#### [Page extract]
•••

After Mr Gray entered into the personal insolvency agreement in January 2012, he did not revoke the guarantee. His obligation to pay in respect of goods supplied in April and May 2012 arose only because he did not revoke the guarantee and his liability to pay only arose when goods were supplied pursuant to the supply agreement without his having done so. The second part of the second limb was not satisfied.
Authorities
The parties cite two cases in which the application of subsection 82(1) to a liability arising under a guarantee in respect of goods supplied has been considered by intermediate courts of appeal.
In Proud v Brims Distributors Pty Ltd[6] Mr Proud in May 1983 gave a guarantee to Brims Distributors Pty Ltd in respect of the indebtedness of Ilesower Pty Ltd for goods supplied from time to time, the guarantee being revocable by Mr Proud on one month’s written notice. In June 1983 Mr Proud became bankrupt and in June 1986 he was discharged. Between February and April 1987 Brims supplied goods to Ilesower for which it was not paid. Brims sued Mr Proud on the guarantee in the District Court of New South Wales and succeeded at first instance. This decision was reversed by the New South Wales Court of Appeal. The Court of Appeal held that Mr Proud had a contingent liability to Brims as at the date of bankruptcy within the meaning of subsection 82(1) because the guarantee fell within s 82(8)(b). Cole JA (with whom Mahoney P and Waddell AJA) agreed) said:
The guarantee…, in terms of s 83(8) constituted at least “a possible obligation to pay money … on the breach of an express or implied … contract...”. The contract was the contract by Ilesower to pay for goods delivered to it by Brims at any time in the future. Unless the guarantee was terminated by operation of law on the instant of bankruptcy, breach of the contract being failure by Ilesower to pay Brims for goods delivered, was capable of occurring before Mr Proud’s discharge from bankruptcy.
It follows, in my view, that the possible obligation to pay monies under the guarantee existing at the date of bankruptcy constituted a liability within the meaning of s 82(8), and a contingent liability within the meaning of s 82(1). It was a contingent liability to which the bankrupt was subject at the date of bankruptcy…
[6] Unreported New South Wales Court of Appeal 26 November 1996 No 5647 of 1996.
This Court should follow a decision of another intermediate court of appeal on the interpretation of Commonwealth legislation unless the decision was per incuriam[7] or this Court is convinced that the interpretation is plainly wrong.[8]
[7] Airservices Australia v Austral Pacific Group Ltd [1998] QCA 159 per McPherson JA.

•••

#### [Rows]
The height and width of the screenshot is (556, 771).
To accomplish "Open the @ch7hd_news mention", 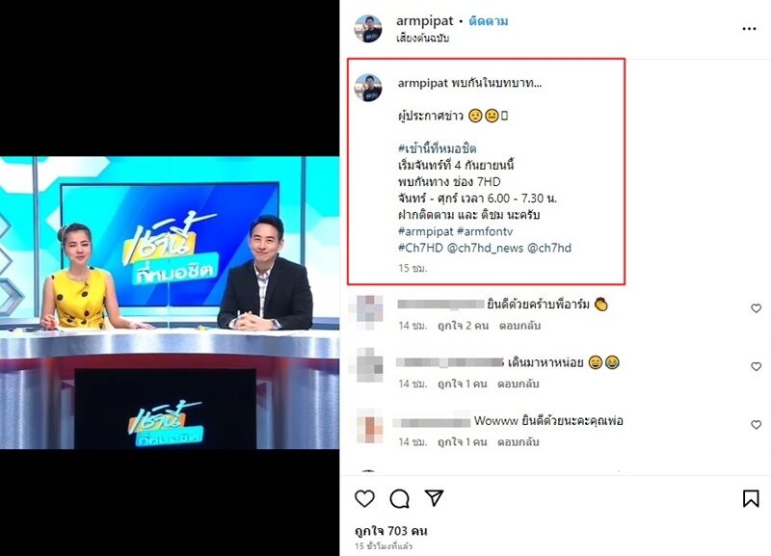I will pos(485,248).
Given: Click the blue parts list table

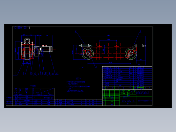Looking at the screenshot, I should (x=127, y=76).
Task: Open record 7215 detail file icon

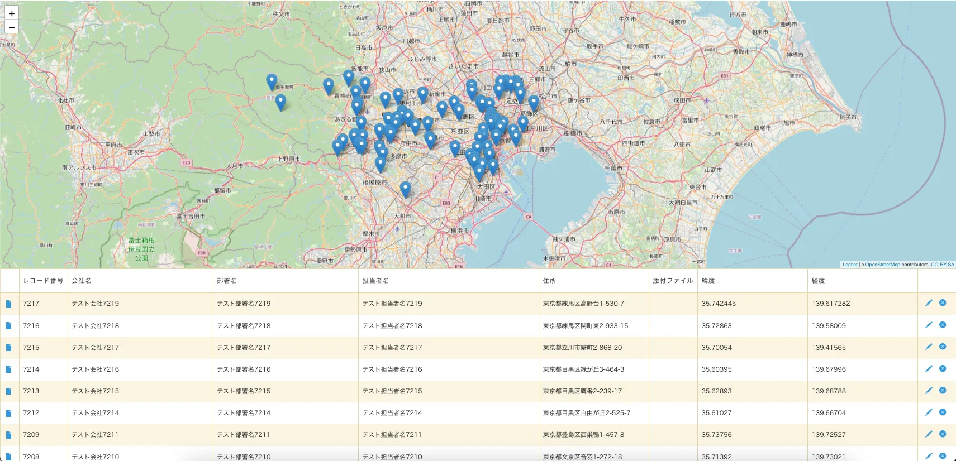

•••

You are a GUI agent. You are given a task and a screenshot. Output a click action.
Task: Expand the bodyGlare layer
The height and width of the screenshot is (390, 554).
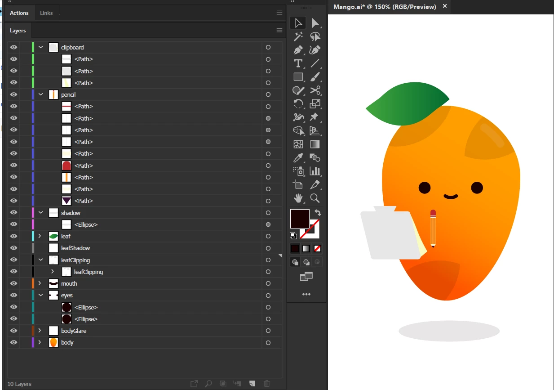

•••

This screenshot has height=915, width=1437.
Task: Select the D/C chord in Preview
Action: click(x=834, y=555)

•••

#### [Problem requirements]
According to the excerpt on guarantees and insolvency, in what month and year did Mr Proud give his guarantee to Brims Distributors Pty Ltd? The data plays no part in what follows.

#### [Response]
May 1983.